The Lodger fu un grande successo e consacrò Hitchcock. Eppure il film rischiò di non uscire. La proiezione per i responsabili della pubblicità e della distribuzione suscitò reazioni negative. C.M. Woolf, che diffidava delle pretese ‘artistiche’ di Hitchcock e ne era un po’ geloso, disse al regista: “Il suo film è così tremendo che abbiamo deciso di metterlo in un cassetto e dimenticarlo lì”. Alla fine il film uscì, grazie alle pressioni del produttore Michael Balcon e di Ivor Montagu. Alcune scene poco chiare furono rifatte, ma soprattutto Montagu ridusse di tre quarti il numero di didascalie e vi aggiunse i disegni di E. McKnight Kauffer. Questa versione fu proiettata alla stampa nel settembre del 1926 e la rivista “Bioscope” commentò entusiasta: “Forse questo film è la migliore produzione britannica di tutti i tempi”.
Essendo andato perduto il negativo, il restauro si è basato su alcune copie nitrato conservate al BFI National Archive fin dagli anni Quaranta. Visionando la lista delle didascalie corrette a mano da Ivor Montagu si è scoperto che la continuità del film si era conservata molto bene. La copia originale di The Lodger era imbibita e virata, e diverse tonalità di colore furono usate per sottolineare gli effetti drammatici, con particolare attenzione alle sequenze notturne avvolte in una fitta nebbia, ottenute con viraggio al blu e imbibizione ambra.
Bryony Dixon
Crediti di restauro
Restaurato da BFI National Archive in associazione con ITV Studios Global Entertainment, Network Releasing e Park Circus Films. Restauro finanziato da The Hollywood Foreign Press Association, The Film Foundation, Simon W. Hessel con British Board of Film Classification, Deluxe 142, Shivendra Singh Dungarpur, Ian & Beth Mill
Finalmente è possibile vedere i colori dell’Hitchcock muto!

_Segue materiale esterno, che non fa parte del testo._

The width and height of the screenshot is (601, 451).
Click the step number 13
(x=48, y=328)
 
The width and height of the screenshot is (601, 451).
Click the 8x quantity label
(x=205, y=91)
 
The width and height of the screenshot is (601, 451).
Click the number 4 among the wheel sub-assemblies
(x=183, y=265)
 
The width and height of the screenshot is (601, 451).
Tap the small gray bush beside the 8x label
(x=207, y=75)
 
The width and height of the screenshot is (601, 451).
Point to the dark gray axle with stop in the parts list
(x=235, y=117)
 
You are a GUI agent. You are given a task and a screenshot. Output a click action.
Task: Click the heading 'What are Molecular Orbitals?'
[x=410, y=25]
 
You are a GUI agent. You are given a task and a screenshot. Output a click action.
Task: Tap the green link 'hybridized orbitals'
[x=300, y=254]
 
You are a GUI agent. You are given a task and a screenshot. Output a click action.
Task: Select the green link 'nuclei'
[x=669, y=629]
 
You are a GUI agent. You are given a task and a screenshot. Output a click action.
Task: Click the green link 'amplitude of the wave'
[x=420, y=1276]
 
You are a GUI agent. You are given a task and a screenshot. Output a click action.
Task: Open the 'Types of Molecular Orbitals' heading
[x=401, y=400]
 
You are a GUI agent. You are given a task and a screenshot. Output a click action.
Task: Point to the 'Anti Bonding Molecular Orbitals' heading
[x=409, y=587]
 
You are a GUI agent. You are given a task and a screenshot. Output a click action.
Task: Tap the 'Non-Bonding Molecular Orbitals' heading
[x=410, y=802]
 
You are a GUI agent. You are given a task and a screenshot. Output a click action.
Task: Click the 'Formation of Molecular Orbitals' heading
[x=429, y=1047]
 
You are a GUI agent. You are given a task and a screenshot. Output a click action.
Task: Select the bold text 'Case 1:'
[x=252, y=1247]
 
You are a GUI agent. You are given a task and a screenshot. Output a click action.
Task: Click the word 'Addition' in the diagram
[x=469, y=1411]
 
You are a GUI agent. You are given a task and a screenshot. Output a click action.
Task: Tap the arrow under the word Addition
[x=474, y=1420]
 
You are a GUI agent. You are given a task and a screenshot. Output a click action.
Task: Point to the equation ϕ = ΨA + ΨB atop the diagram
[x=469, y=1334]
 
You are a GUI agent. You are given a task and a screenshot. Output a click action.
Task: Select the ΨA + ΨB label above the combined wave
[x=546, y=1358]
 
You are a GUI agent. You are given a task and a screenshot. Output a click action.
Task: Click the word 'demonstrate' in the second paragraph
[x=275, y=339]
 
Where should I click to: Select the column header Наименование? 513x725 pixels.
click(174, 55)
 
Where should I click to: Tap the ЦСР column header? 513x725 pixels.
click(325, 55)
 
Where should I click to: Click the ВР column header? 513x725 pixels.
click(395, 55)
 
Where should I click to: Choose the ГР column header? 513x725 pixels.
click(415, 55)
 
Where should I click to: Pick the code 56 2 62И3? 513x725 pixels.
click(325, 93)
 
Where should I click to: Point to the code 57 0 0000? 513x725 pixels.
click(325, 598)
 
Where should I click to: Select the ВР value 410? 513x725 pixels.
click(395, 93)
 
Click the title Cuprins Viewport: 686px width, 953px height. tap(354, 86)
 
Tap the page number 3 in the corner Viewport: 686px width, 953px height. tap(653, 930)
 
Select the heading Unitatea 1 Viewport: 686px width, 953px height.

Il National Film&Television Archive in collaborazione con Soho Images ha ricostruito i cromatismi originali utilizzando le tecniche d’epoca d’imbibizione e viraggio. I risultati che abbiamo potuto ammirare alcuni mesi fa a Londra su un test di trecento metri erano splendidi, la proiezione di questa sera ce li farà ritrovare completamente
“Partendo da una trama semplice sono stato costantemente animato dalla volontà di presentare per la prima volta le mie idee in forma puramente visiva. Ho girato quindici minuti di un tardo pomeriggio d’inverno a Londra. Sono le cinque e venti e la prima inquadratura del film è il volto di una ragazza bionda che urla. Ecco come l’ho fotografata. Ho preso una lastra di vetro. Ho messo la testa della ragazza sul vetro, ho sparso i suoi capelli in modo che coprissero il quadro, poi l’ho illuminato dal basso in modo da far risaltare i suoi capelli biondi. A questo punto c’è uno stacco, si passa a un’insegna luminosa che fa la pubblicità a una rivista musicale ‘Questa sera: Riccioli d’Oro’. L’insegna si riflette sull’acqua. La ragazza di prima è morta annegata; viene tirata fuori e adagiata sulla strada…[…]. Nei club la gente ne prende conoscenza… Quest’uomo uccide soltanto le donne. Invariabilmente le bionde… La notizia è diffusa da tutti i mezzi possibili, poi il giornale della sera è stampato e venduto nelle strade… Cosa accade nella città? Le bionde sono terrificate… Le brune ci scherzano… Le donne ne parlano coi parrucchieri… Alcune bionde vogliono dei riccioli neri da mettere sotto il loro cappello… Penso che psicologicamente l’idea delle manette porti lontano… Essere legati a qualcosa… Siamo nel regno del feticismo”.